3. Sur le fondement des dispositions de l’article L. 531-4 du code général de la fonction publique, le ministre de l’intérieur et des outre-mer a, par l’arrêté attaqué du 8 mars 2023, opéré une retenue sur le traitement de M. A… égale à la moitié de son traitement à compter du 1er avril 2023 alors pourtant qu’il était affecté en qualité de chargé de mission au secrétariat général depuis le 25 septembre 2020, et ne se trouvait donc pas sans affectation au moins provisoire. Sa situation n’entrait donc dans aucun des cas de figure prévus par cet article pour lesquels il ne peut être procédé à une telle retenue que s’agissant des fonctionnaires non rétablis dans leurs fonctions, affectés ou détachés provisoirement dans un autre emploi en raison de poursuites pénales. En défense, le ministre de l’intérieur et des outre-mer fait valoir, d’une part, qu’il a entendu implicitement mais nécessairement, par l’arrêté litigieux, suspendre de nouveau M. A…. Mais une suspension de fonctions ne peut être légalement prononcée une nouvelle fois à raison des mêmes faits. Le ministre de l’intérieur invoque aussi, d’autre part, l’absence de service fait. Il ne ressort toutefois pas des pièces du dossier que cette situation d’absence de service fait, au sens ici d’une affectation sans travail effectif, soit imputable à l’intéressé. Par suite, le moyen tiré de ce que la situation de M. A… n’entre pas dans les cas de figure prévus à l’article L. 531-4 du code général de la fonction publique, est fondé et l’arrêté litigieux doit être annulé pour inexacte application de ces dispositions, ensemble la décision implicite portant rejet de son recours gracieux.
D E C I D E:
Article 1er : L’arrêté du 8 mars 2023 par lequel le ministre de l’intérieur et des outre-mer a procédé à une retenue sur traitement égale à la moitié du traitement de M. A… à compter du 1er avril 2023 est annulé, ensemble la décision implicite rejetant son recours gracieux à l’encontre dudit arrêté.
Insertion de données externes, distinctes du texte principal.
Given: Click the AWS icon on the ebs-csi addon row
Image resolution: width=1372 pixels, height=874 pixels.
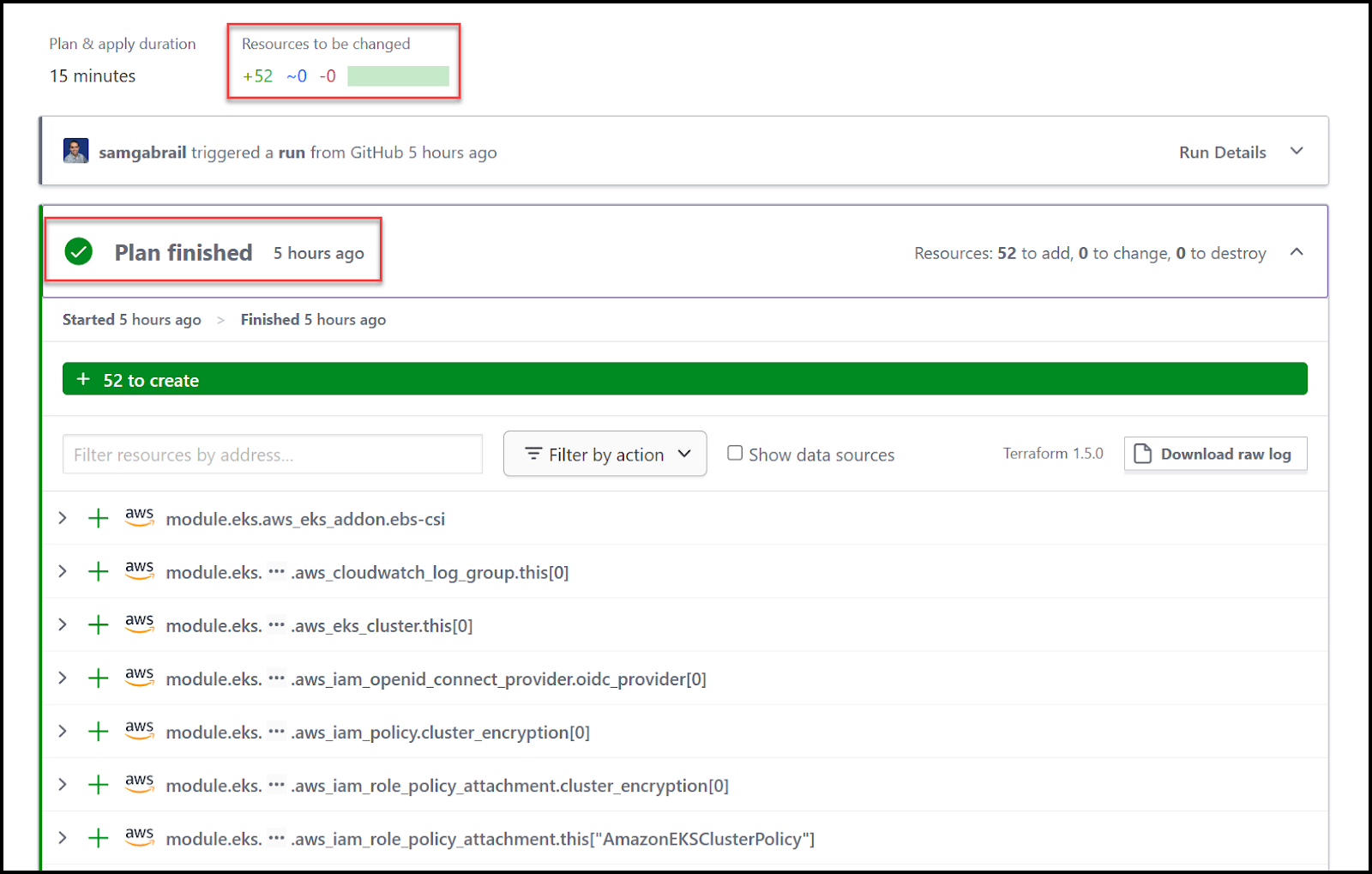Looking at the screenshot, I should [x=139, y=518].
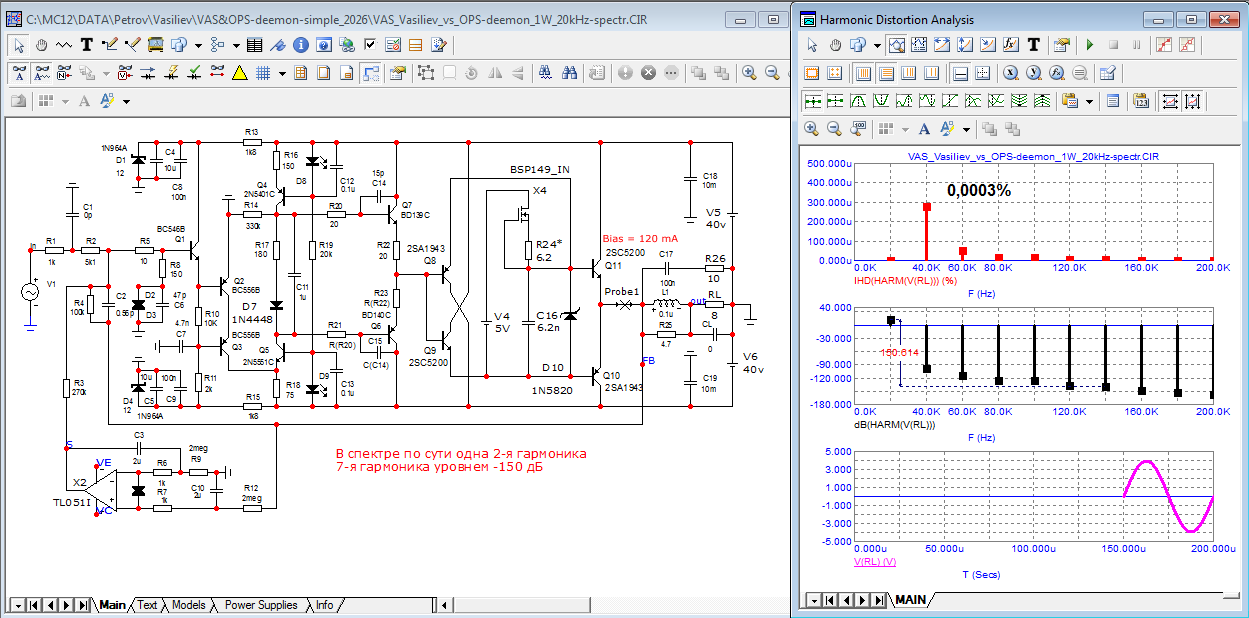Click the V(RL) (V) waveform label
Screen dimensions: 1249x618
click(875, 562)
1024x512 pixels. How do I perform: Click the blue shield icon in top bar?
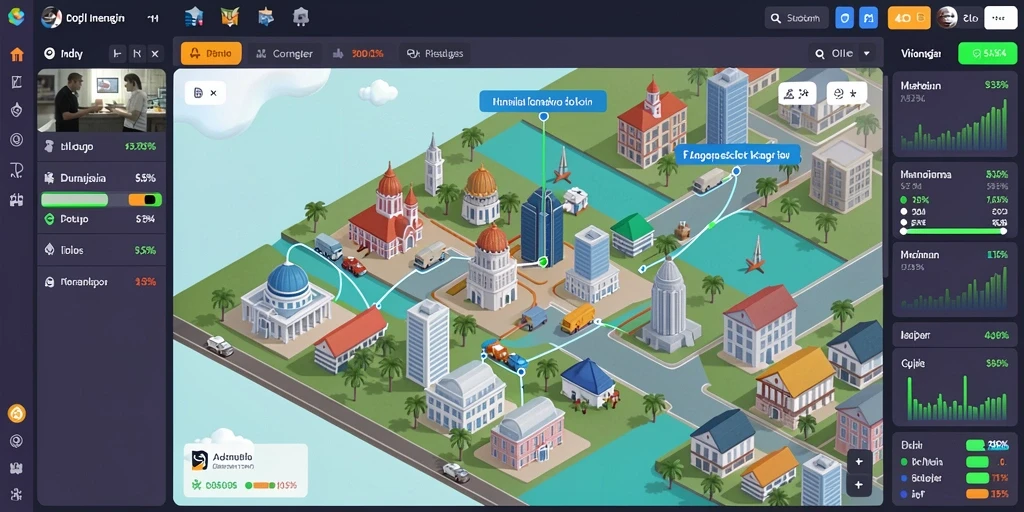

Article 2 : Le présent jugement sera notifié à M. B… A… et au ministre de l’intérieur.
Délibéré après l’audience du 8 janvier 2026, à laquelle siégeaient :
M. Gros, président,
M. Feghouli, premier conseiller,
M. Rebellato, premier conseiller.
Rendu public par mise à disposition au greffe le 22 janvier 2026.
Le président-rapporteur,
Signé
L. GROS
L’assesseur le plus ancien,
Signé
M. FEGHOULI
La greffière,
Signé
C. CHAKELIAN
La République mande et ordonne au ministre de l’intérieur, en ce qui le concerne et à tous commissaires de justice à ce requis en ce qui concerne les voies de droit commun contre les parties privées, de pourvoir à l’exécution de la présente décision.